Der Besuch

„Der schönste Besuch ist der, den man kurzfristig abgesagt hat“ meint Mutter. Das muß sie mir erst einmal erklären.

Sie lebt allein. Das möchte sie auch. In jungen Jahren hat sie die klassische Vater- Mutter- Kind Konstellation gelebt, um dann in der zweiten Ehe auf getrennte Wohnungen zu bestehen. Die persönliche Tagesstruktur, die freie Entscheidung der Mahlzeiten, der Freizeit, das ist ihr bis heute wichtig.

Aber ein nur auf die eigenen vier Wände reduzierter Alltag ist etwas ganz anderes als ein seliges Durchschnaufen nach einem langen Arbeitstag.

Sie ist einsam. Sie fühlt sich einsam. Einsam sein heisst für sie am Abend alleine schlafen gehen und in der Früh alleine aufwachen. Unabhängig davon wie der Tag verlaufen ist.

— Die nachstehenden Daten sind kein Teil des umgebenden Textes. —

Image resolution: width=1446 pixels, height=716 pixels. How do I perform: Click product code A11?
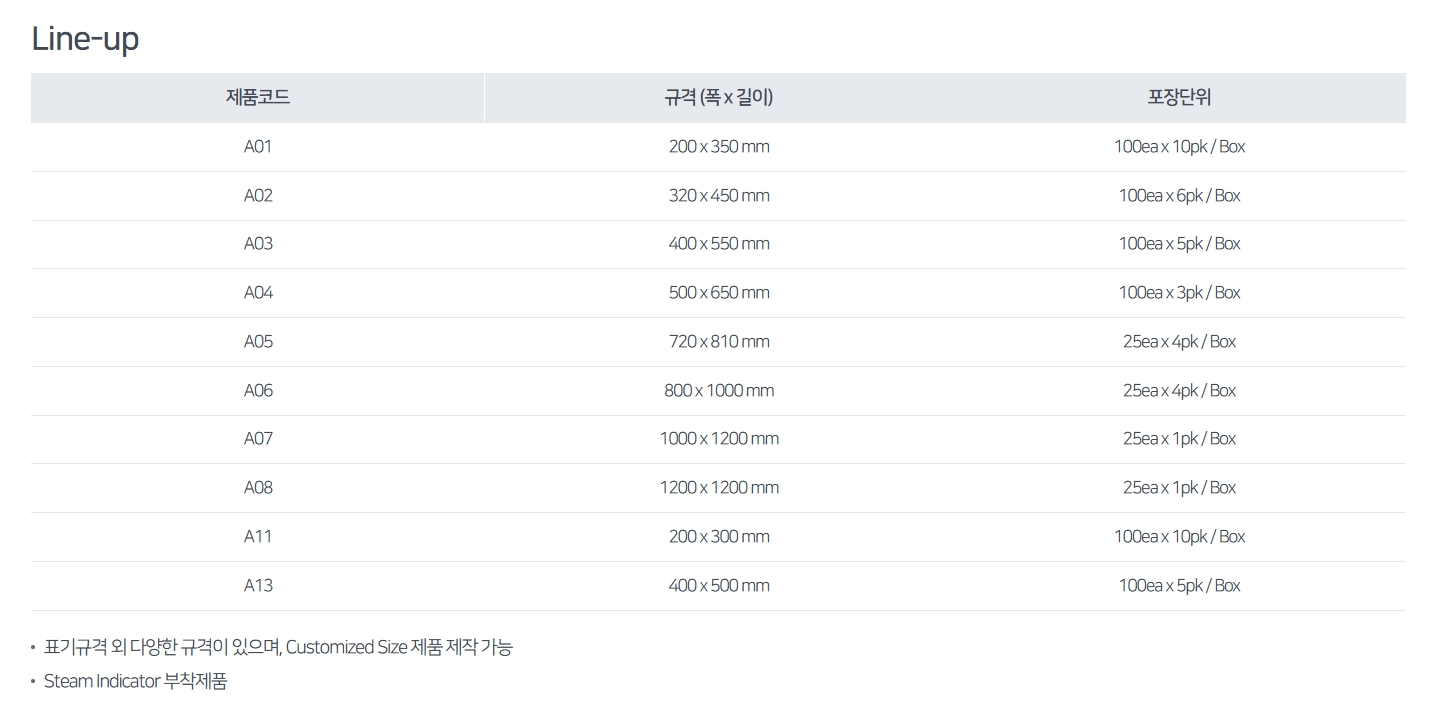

So bekomme ich abends oft noch einen Anruf.“ Es ist so still“.“ Aber ich bin doch grad eben erst weggegangen“ „Ja, es war nett mit dir, aber jetzt, jetzt ist es so still hier“. Oder ich sitze noch beim Kaffee mit ihr und sie sagt ganz unvermittelt.“ Nun bin ich schon traurig, weil du bald gehst und ich werde gleich alleine sein.“ In solchen Augenblicken ist es sehr schwer aufzustehen,  seinen Mantel anzuziehen und nach Hause zu gehen. Ich möchte bleiben. Ich möchte aber auch flüchten. Davonlaufen vor der Traurigkeit, für die ich mich verantwortlich fühle, vor der Einsamkeit, die ich ja scheinbar durch mein Weggehen verursache.

Das Angebot,  zu mir zu ziehen, lehnt sie nach wie vor ab. Sie möchte sich ihre Unabhängigkeit beibehalten. Das ist ja grundsätzlich sehr lobenswert. Nur: Durch ihre (scheinbare) Unabhängigkeit wird meine Abhängigkeit immer größer.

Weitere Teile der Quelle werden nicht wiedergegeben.